What the exercise asks: The answer is to be the lines below that lie between the line holding "Select unavailable date November 15" and the line holding "833x549 pixels.", inclusive, transcribed exactly and free of pictures.
>>>
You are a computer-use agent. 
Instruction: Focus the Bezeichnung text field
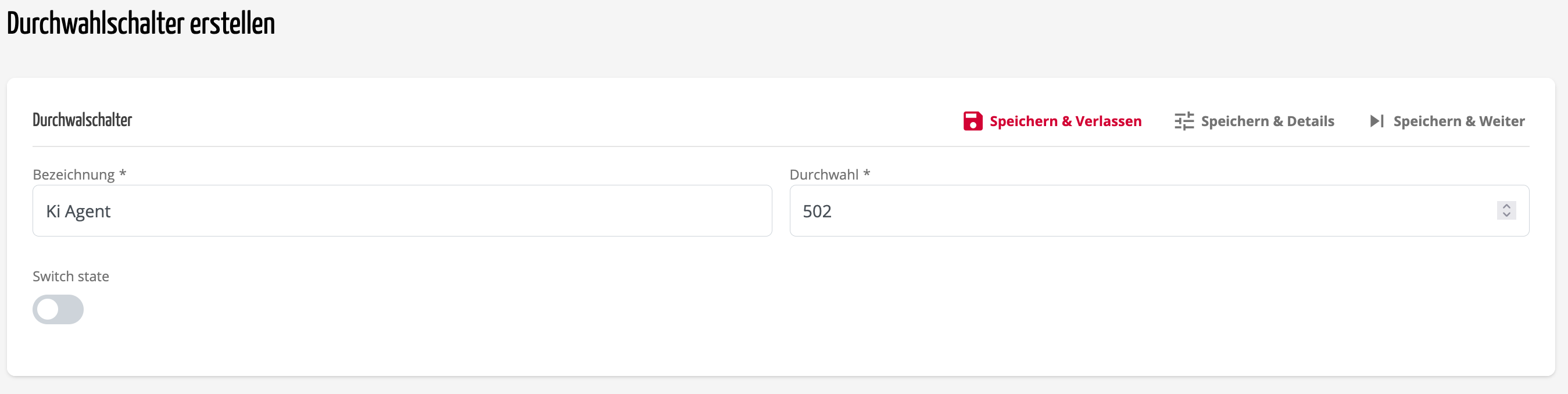402,211
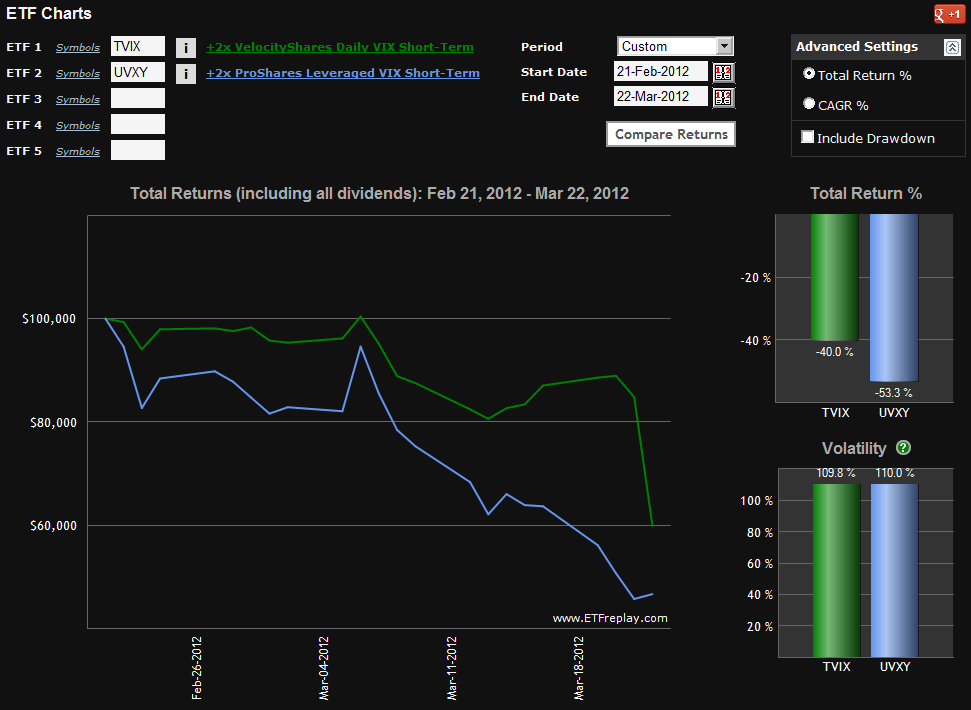Click the Google +1 button

947,14

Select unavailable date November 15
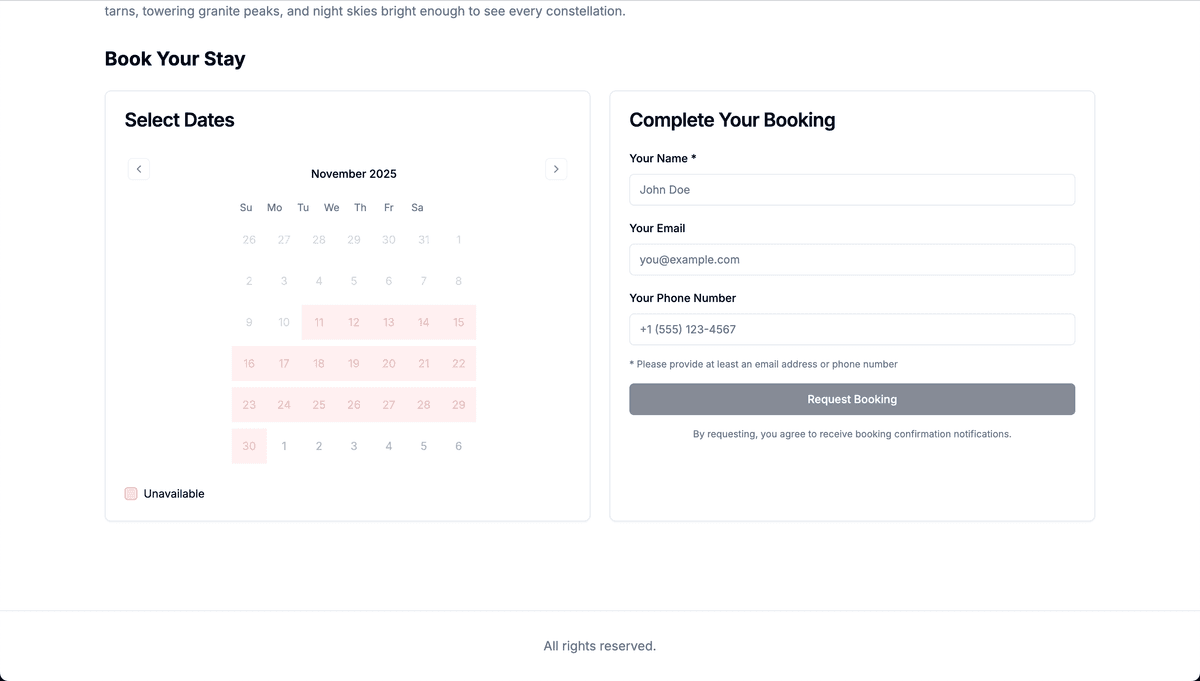point(458,322)
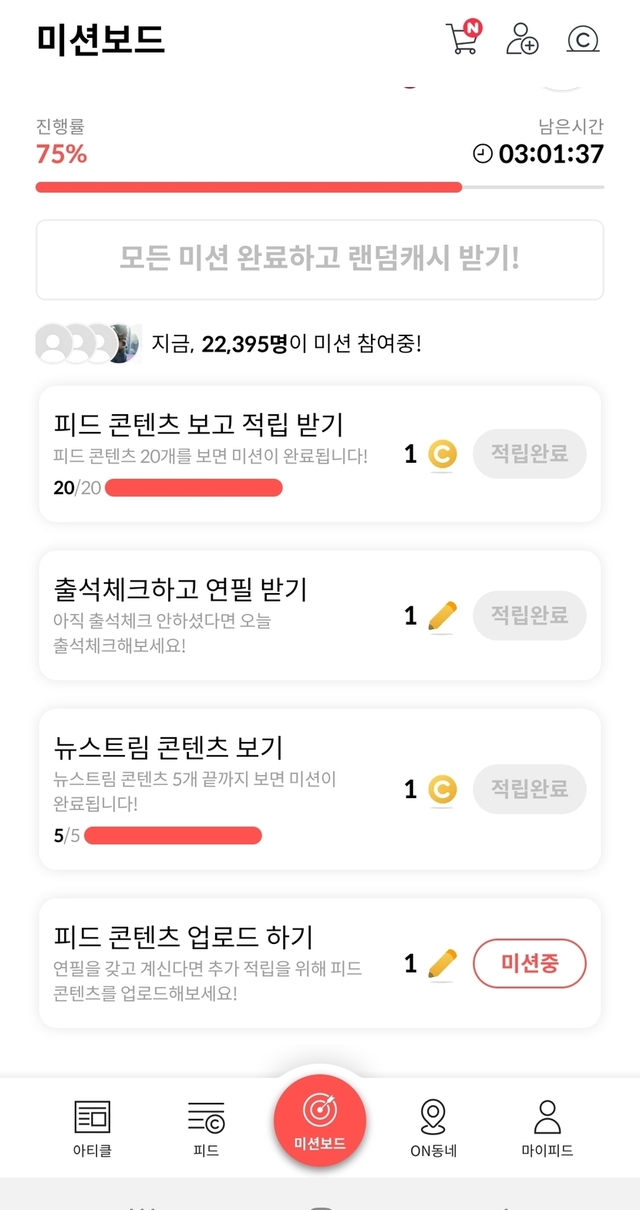Open the cash coin icon in header
The image size is (640, 1210).
[582, 39]
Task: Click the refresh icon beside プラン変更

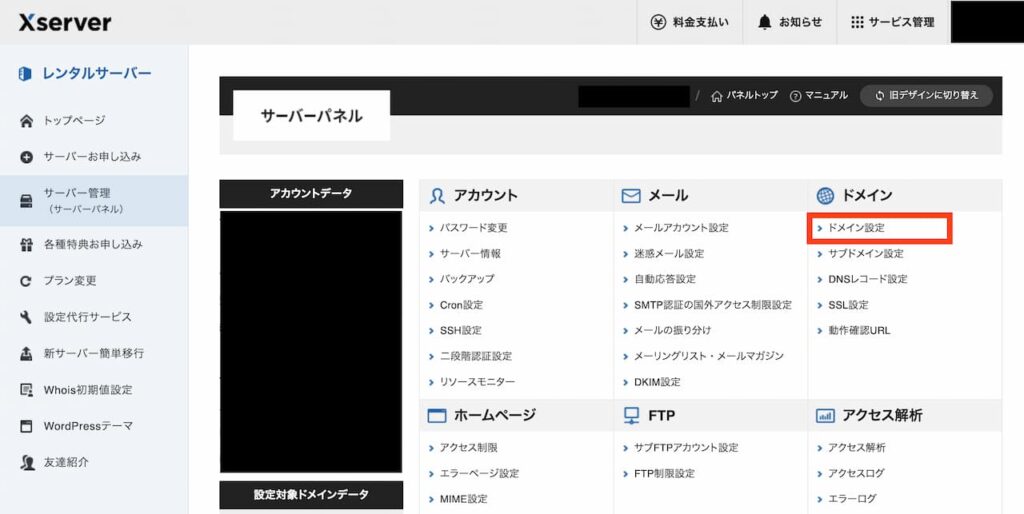Action: click(27, 281)
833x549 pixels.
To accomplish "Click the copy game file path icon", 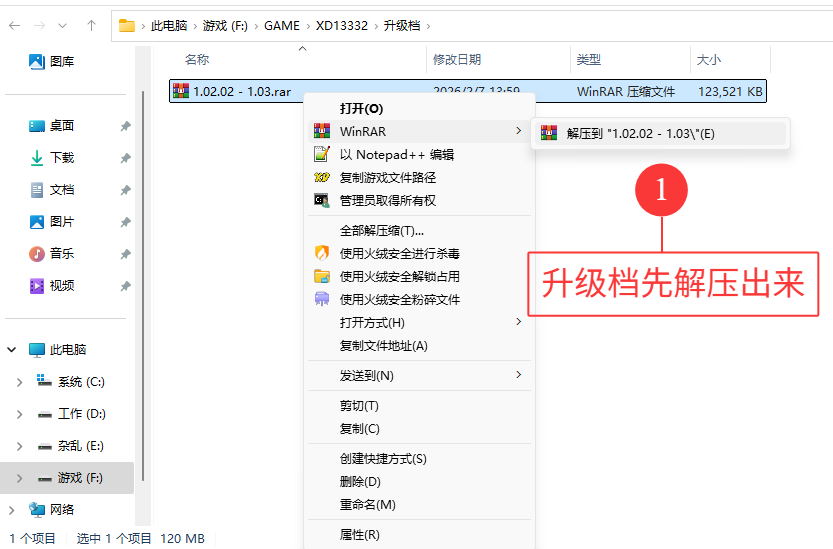I will pos(321,177).
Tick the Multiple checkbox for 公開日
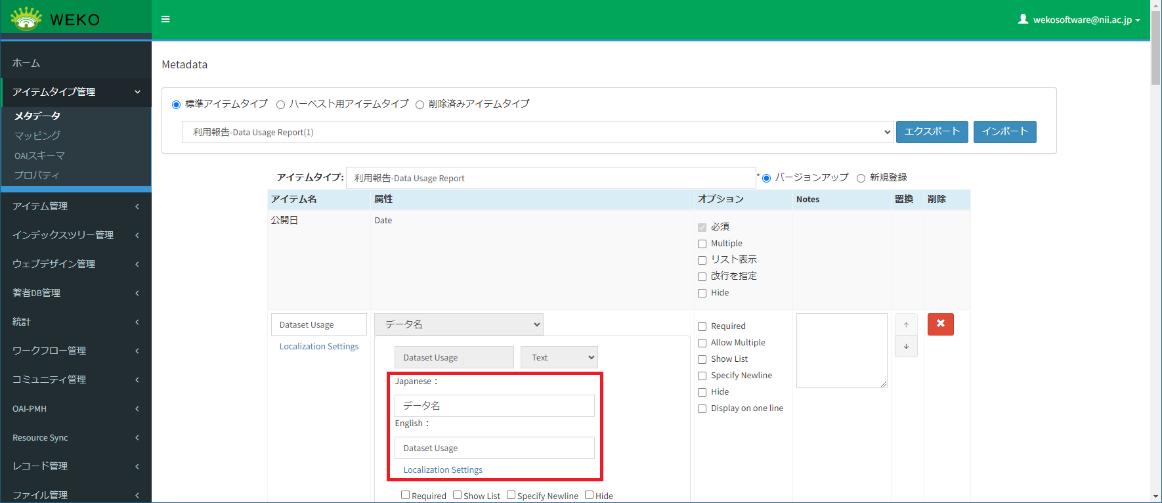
<<<
Result of the exercise:
Select unavailable date November 15
point(458,322)
Open the cash coin icon in header
The image size is (640, 1210).
[582, 39]
Task: Click the refresh icon beside プラン変更

Action: click(27, 281)
833x549 pixels.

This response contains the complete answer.